La lista de "enfermedades sociales" que atormentan a las así llamadas "sociedades desarrolladas" es larga y se extiende cada vez más, a pesar de todos los esfuerzos en sentido contrario, genuinos o supuestos. Además de las aflicciones ya mencionadas, contiene ítems como el homicidio, la mortalidad infantil, el au­mento de los problemas mentales y emocionales, y una pronun­ciada mengua en la confianza mutua, sin la cual la cohesión y la cooperación sociales son inconcebibles. En todos los casos, los guarismos se vuelven menos alarmantes a medida que pasamos de sociedades más a menos desiguales; algunas diferencias entre las sociedades de alta desigualdad y baja desigualdad son verda­deramente abrumadoras. Estados Unidos está primero en la liga de la desigualdad, y Japón está último. En Estados Unidos, casi 500 de cada 100 mil personas están en la cárcel; en Japón, menos de 50. En Estados Unidos, de cada 1.000 mujeres de entre 15 y 16 años, más de 50 están embarazadas; en Japón, apenas tres. Más de un cuarto de la población estadounidense padece enfermedades mentales; en Japón, alrededor del 7%. En Japón, España, Italia y Alemania, países con una distribución de la riqueza relativamente más igualitaria, una de cada diez personas reporta un problema de salud mental, en contraste con países más desiguales, como Gran Bretaña, Australia, Nueva Zelanda o Canadá, donde estos problemas afectan a una de cada cinco personas.

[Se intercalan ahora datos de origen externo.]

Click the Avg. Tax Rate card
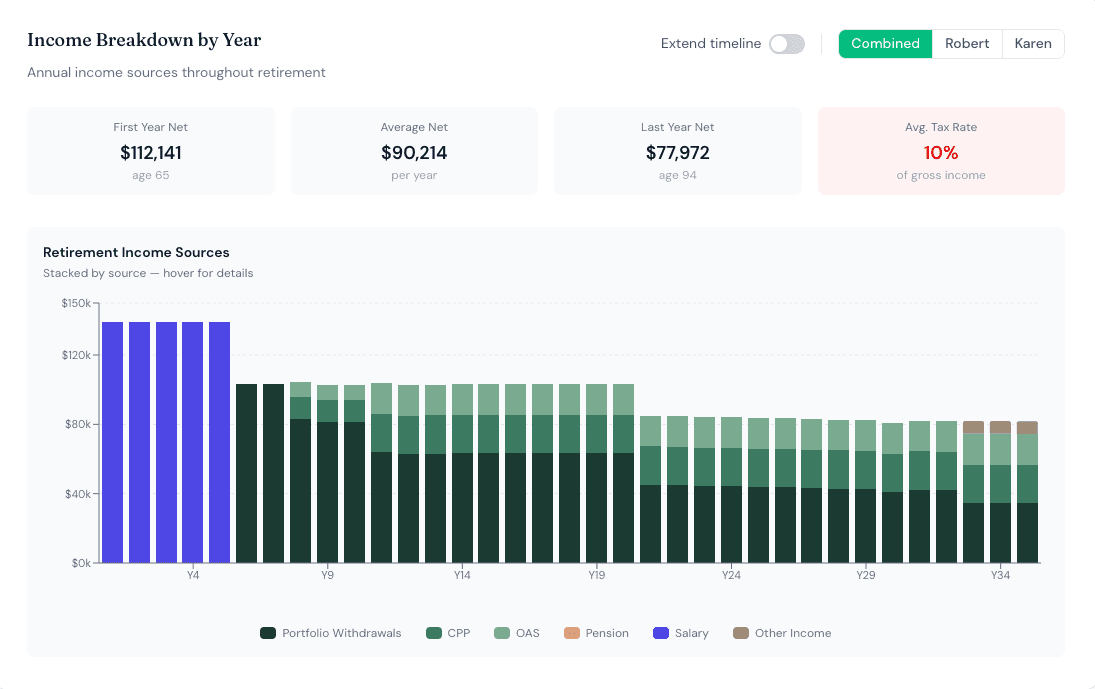Image resolution: width=1095 pixels, height=689 pixels. pyautogui.click(x=941, y=151)
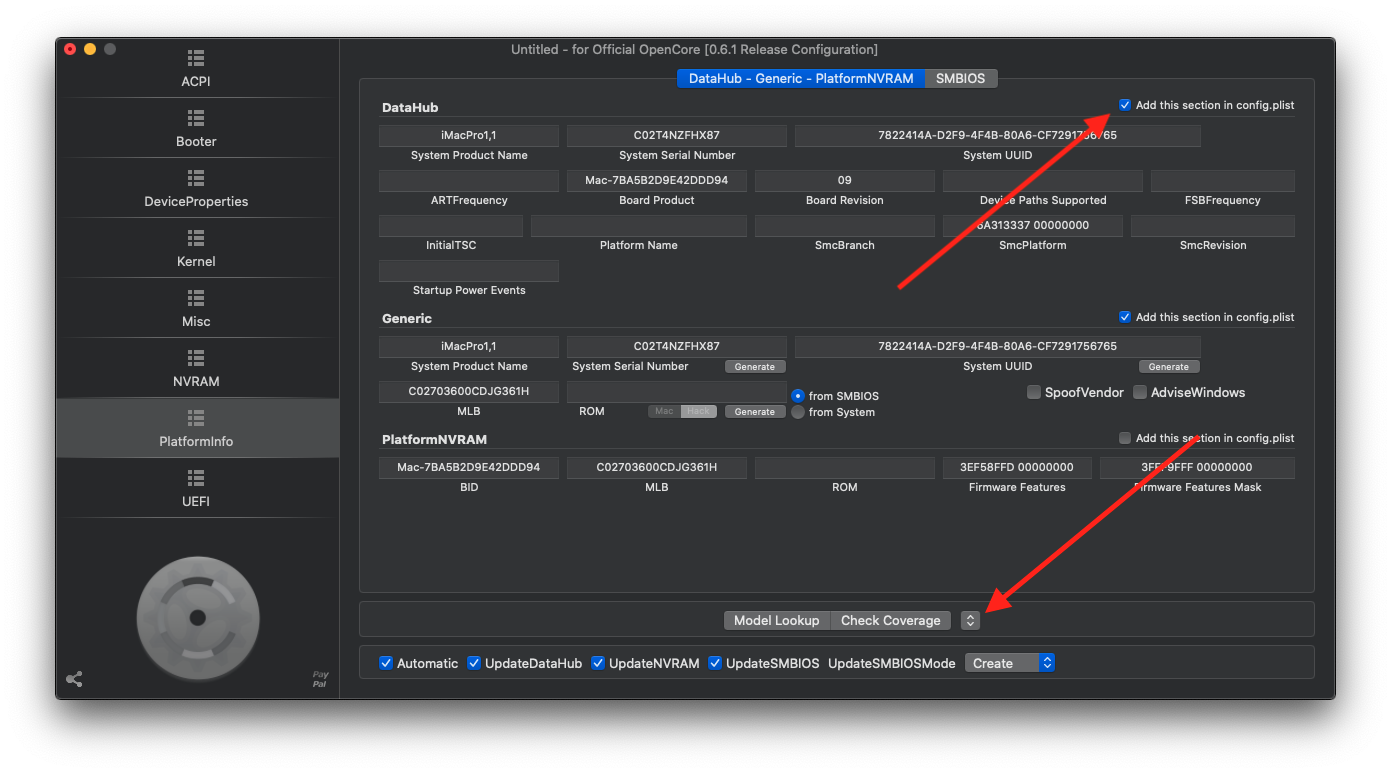The width and height of the screenshot is (1391, 773).
Task: Switch to the SMBIOS tab
Action: (960, 78)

Éstas son meras estadísticas: sumas, promedios y sus correla­ciones. Dicen poco de las conexiones causales que se ocultan tras las correlaciones. Sin embargo, aguijonean la imaginación. Y dan el alerta. Apelan a la conciencia tanto como a los instintos de super­vivencia. Ponen en tela de juicio nuestra apatía ética o indiferencia moral, ya demasiado extendidas; pero también muestran, más allá de toda duda razonable, el grosero dislate que subyace a la idea según la cual la búsqueda de la felicidad y la buena vida es un asunto autorreferencial que cada individuo debe llevar a cabo por su cuenta: dejan en claro que la esperanza del "yo puedo solo" es un error fatal que pone en jaque el propósito de cuidarse y preocuparse por uno mismo. No podemos acercarnos a ese pro­pósito mientras nos distanciamos de los infortunios que afectan a los demás."